- TO DO:
As an exercise in exact copying, transcribe the lines below from the one holding "Task: Toggle the" through the last, with both ends included and pictures left out.

Pixel coordinate grounding data
== Segment start ==

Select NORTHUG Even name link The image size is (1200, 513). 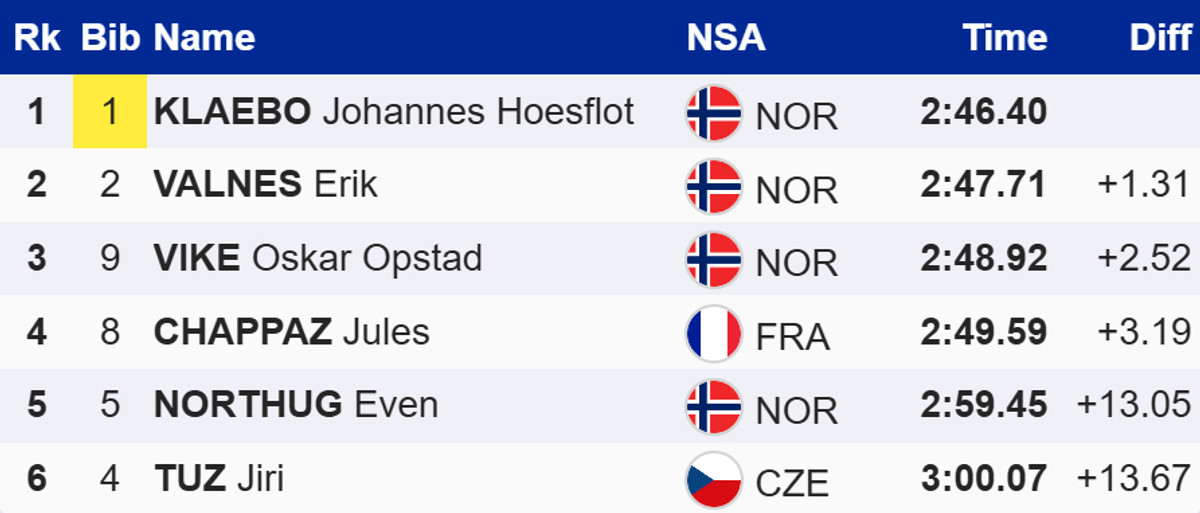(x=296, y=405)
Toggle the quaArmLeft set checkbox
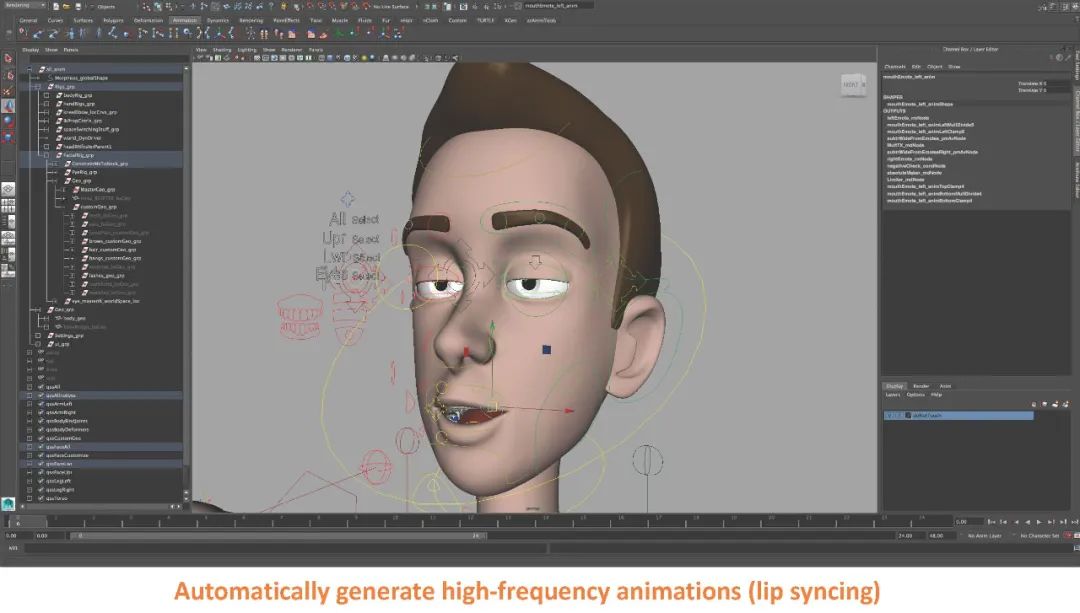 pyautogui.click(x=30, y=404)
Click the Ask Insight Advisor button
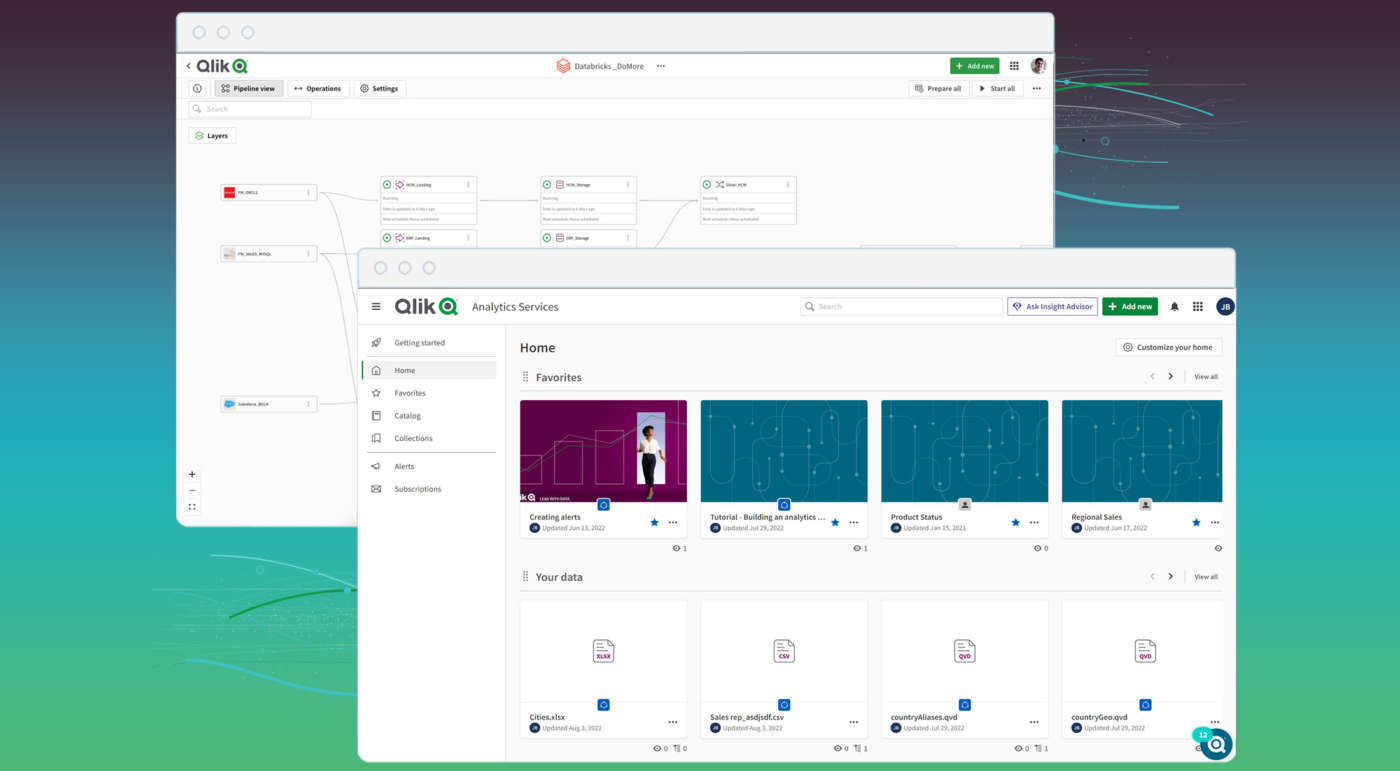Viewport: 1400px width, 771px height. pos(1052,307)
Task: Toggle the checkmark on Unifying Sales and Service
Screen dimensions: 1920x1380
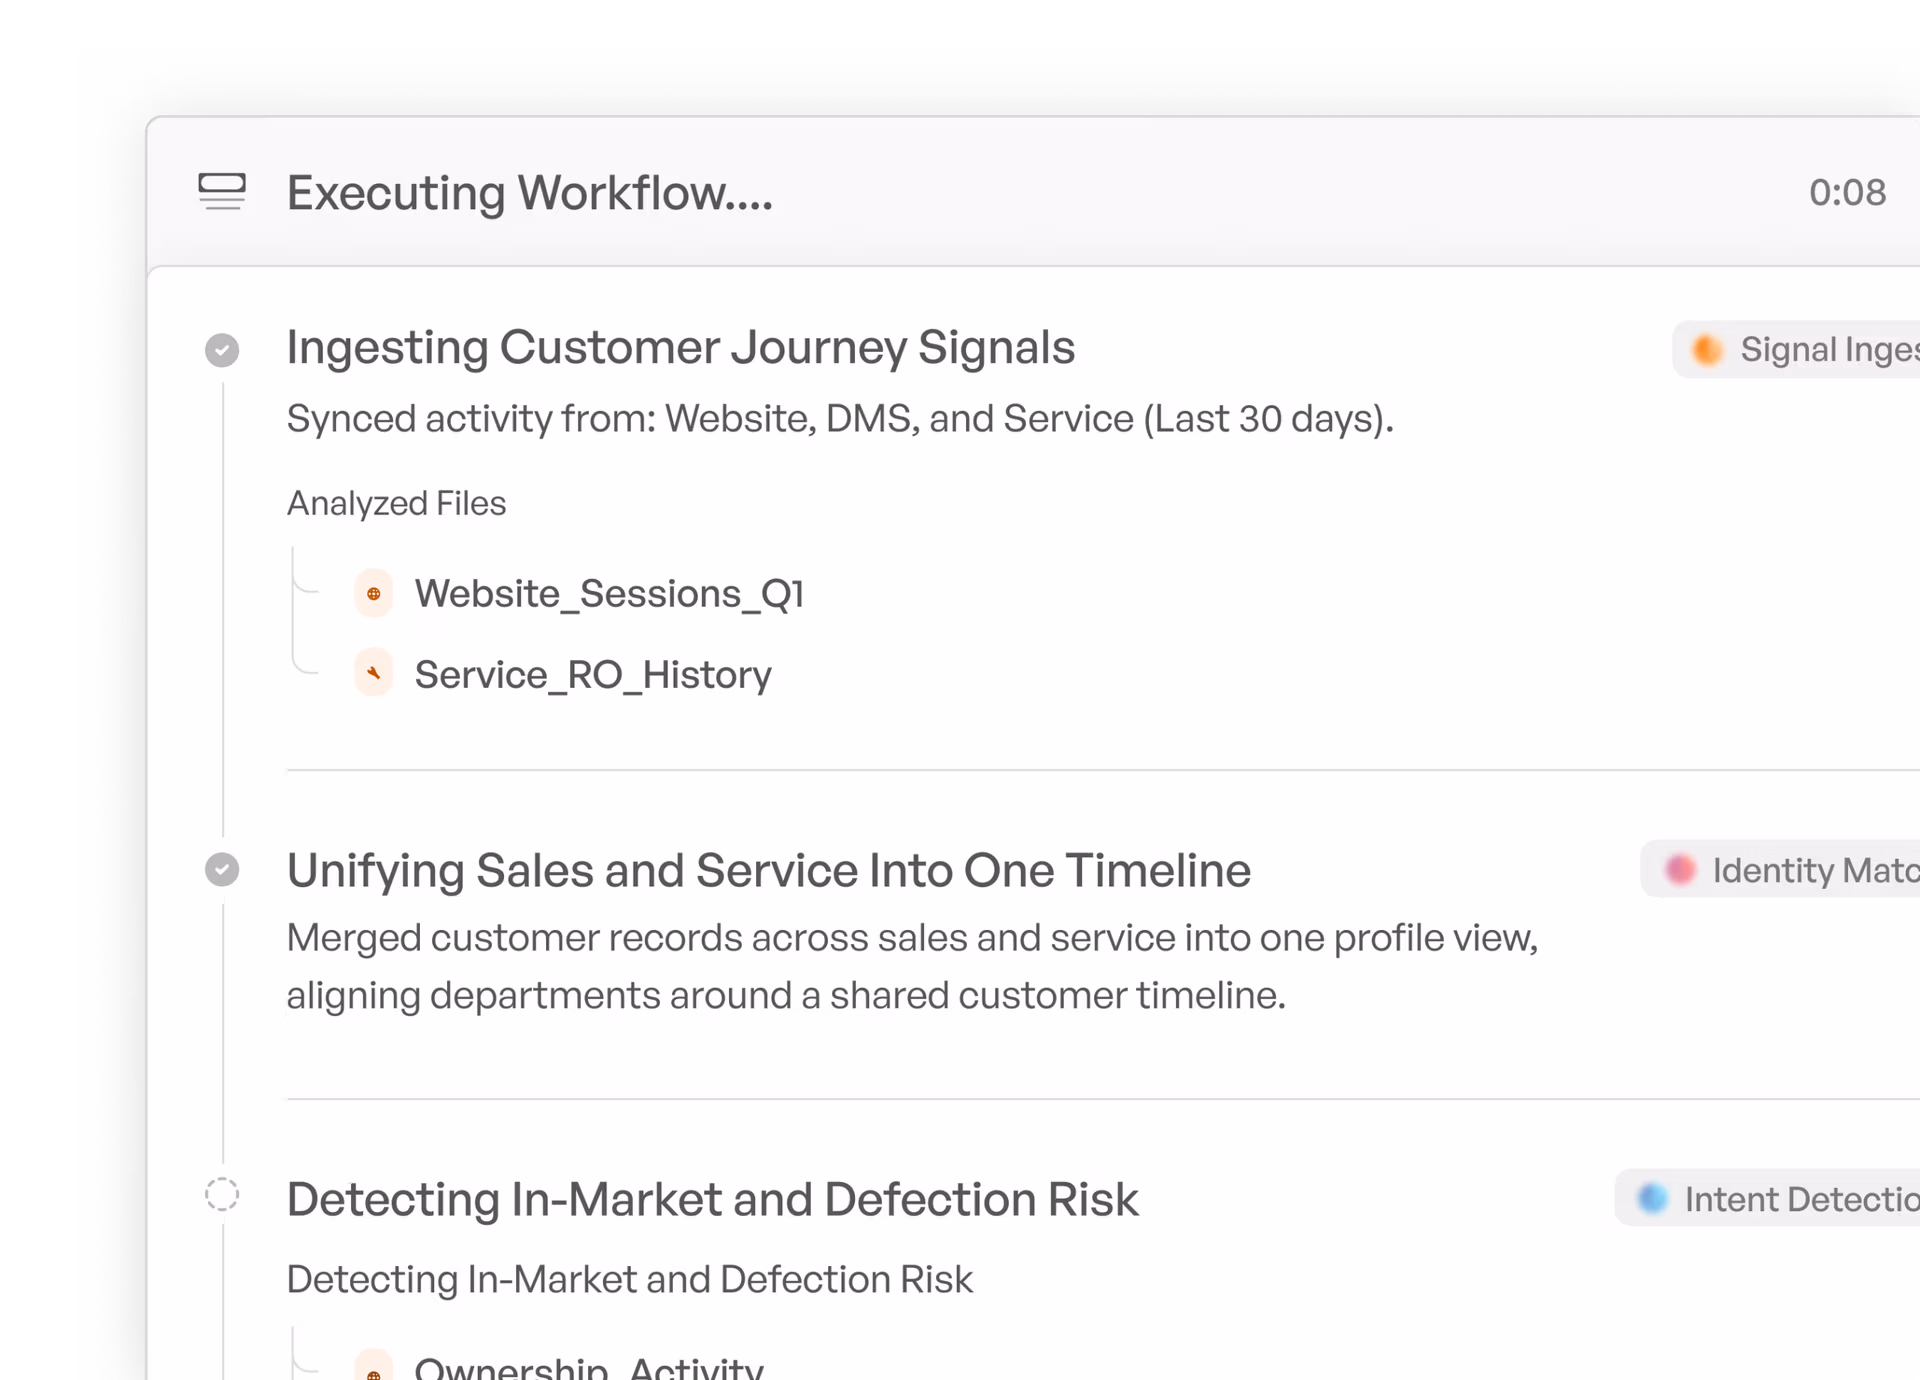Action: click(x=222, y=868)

== Segment end ==

- EXERCISE OUTPUT:
Task: Toggle the checkmark on Unifying Sales and Service
Screen dimensions: 1920x1380
Action: click(x=222, y=868)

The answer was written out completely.